The mechanism of action of IQ is unknown, but it is an agonist of TLR7 and affects immune responses, induce TNFa, IL-1a, and IL-12 production, and stimulates apoptosis pathways (48). Various cytokines are produced during leishmaniasis such as tumor necrosis factor (TNF) and interferon (IFN), which enhance macrophage activation and other inflammatory responses (49). Macrophages are the main cells against Leishmania and have prominent roles in immune response such as phagocytosis. Therefore, to better understand the mechanisms involved in killing leishmania, the spleen lymphocytes were exposed to the parasite. The results showed that in Mph group, increased the level of IL-4 strongly. The results for IQ or IQ +Mph-treated mice were contrasted, showing the equal increase of IL-4 and IFN-γ. This may imply that the apoptosis mechanism is different in the two treatments. Studies have demonstrated that IQ enhances IFN-γ production both in human and murine cutaneous leishmaniasis. IFN-γ kills the parasite and causes protective immunity. Also, IL-4 enhances programmed apoptosis in stimulated human monocytes (50). Susceptibility to infection is associated with the activation of Th2 or Th1 cells and secretion of IL-4, IL-5, IL-6, IL-10, IL-12, IFN-γ, and lymphotoxins. This could help animals to kill parasites and control infections such as leishmaniasis (51). IFN-γ is important to the immune defense against intracellular pathogens. In leishmaniasis, IFN-γ promotes Th1 differentiation and macrophage activity. IFN-γ signaling in macrophages results in the activation of host defense mechanisms. Additionally, IFN-γ induces genes such as nitric oxide synthase, the most important molecule responsible for killing leishmania parasites by macrophages (52). Macrophages that are activated by cytokines can produce large amounts of nitric oxide, one of its functions is a defense against intracellular pathogens particularly Leishmania. Nitric oxide has been demonstrated to kill leishmania parasites by inducing amastigotes apoptosis (53). IFN-γ is important since it has immune-stimulatory, immune regulatory, and immune-modulatory effects. In a study on the effects of artemisinin on VL, the authors demonstrated the ability of lymphocytes of infected mice to produce INF-γ during treatment with artemisinin (54). Our study revealed a considerable IFN-γ response in the cultured splenocyte of test groups.

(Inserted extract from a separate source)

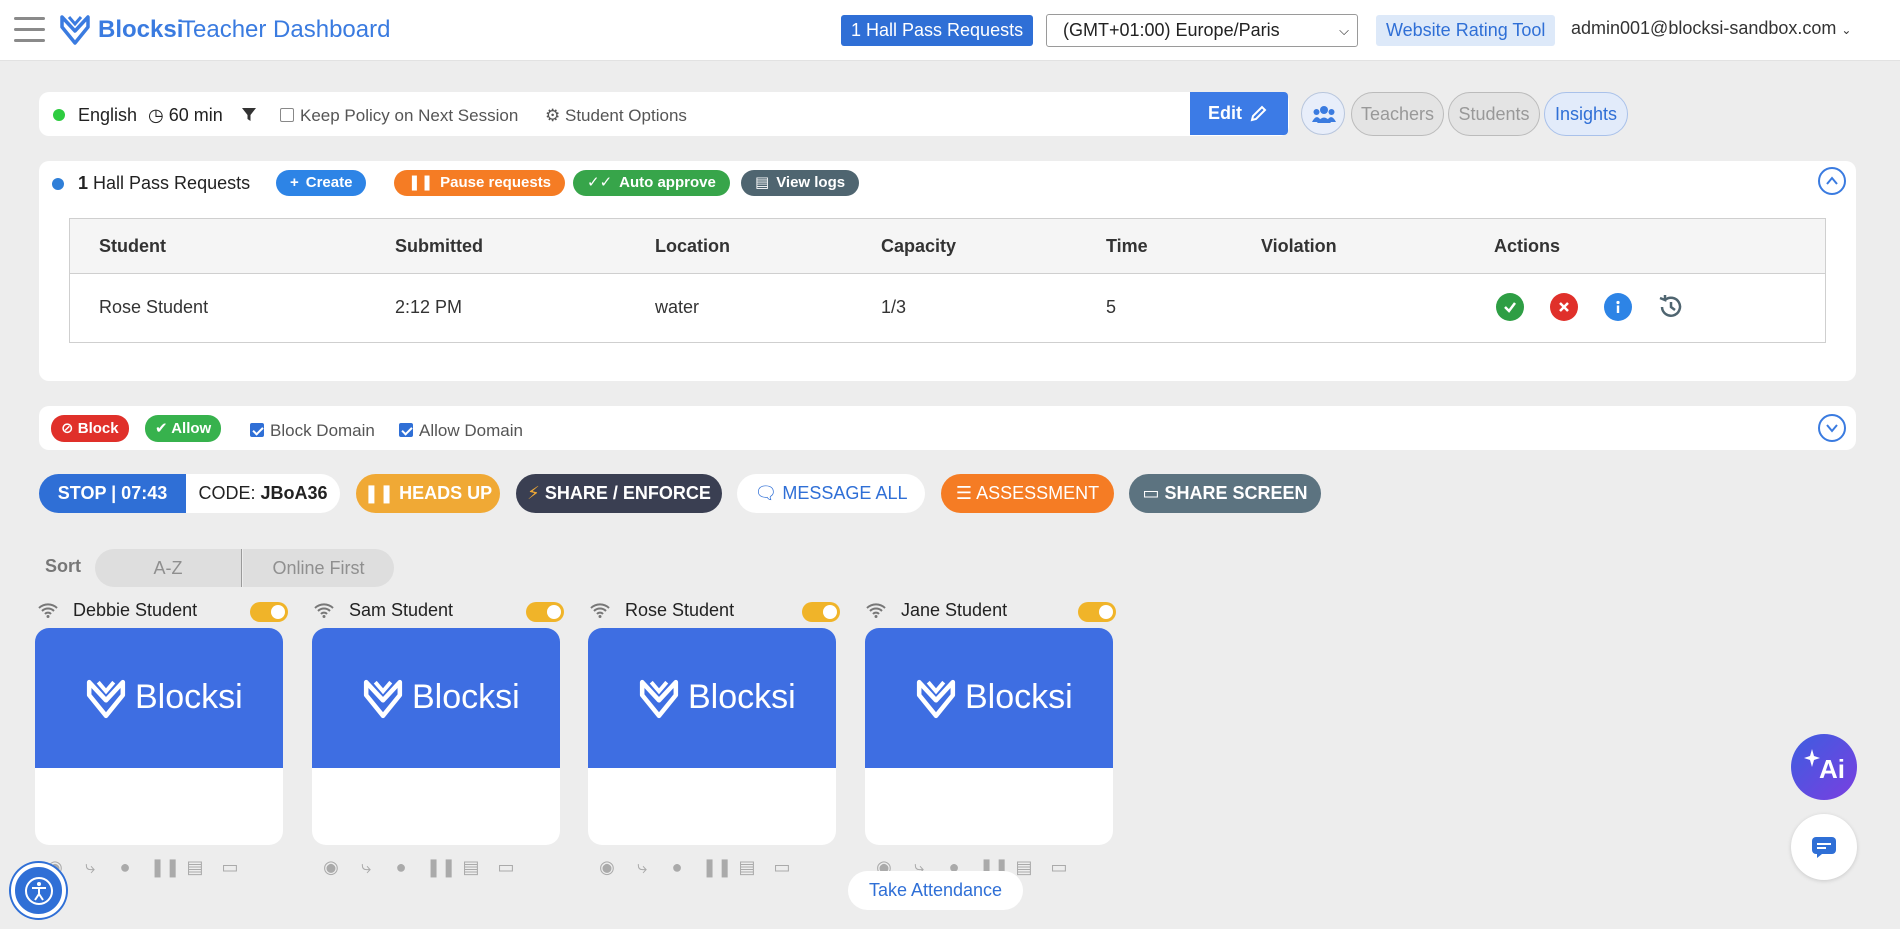 This screenshot has width=1900, height=929. What do you see at coordinates (1466, 30) in the screenshot?
I see `website-rating-tool-button: Website Rating Tool` at bounding box center [1466, 30]. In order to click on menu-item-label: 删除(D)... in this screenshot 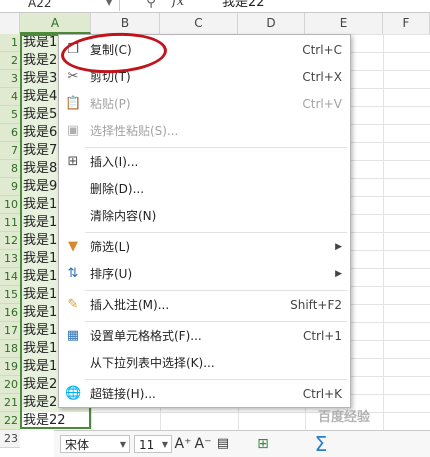, I will do `click(118, 189)`.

There are several reports on different aspects of leishmaniasis in the country including the resistant status of vectors to different WHO recommended insecticides, reservoirs, reservoir control, vector control, ecology, novel approaches, training, and epidemiology (55–90). These reports will provide a guideline for disease control.

Conclusion

According to the results of the present study, Mph and IQ alone or in combination with Mph at low concentrations could inhibit the multiplication of the L. infantum promastigote and amastigote. The drugs eliminated the parasite growth and the development of murine visceral leishmaniasis. Based on current and future in vitro and in vivo studies, Mph and IQ alone or in combination may be considered as a new therapeutic agent for the treatment of visceral leishmaniasis. The authors declare that they have no competing of interests.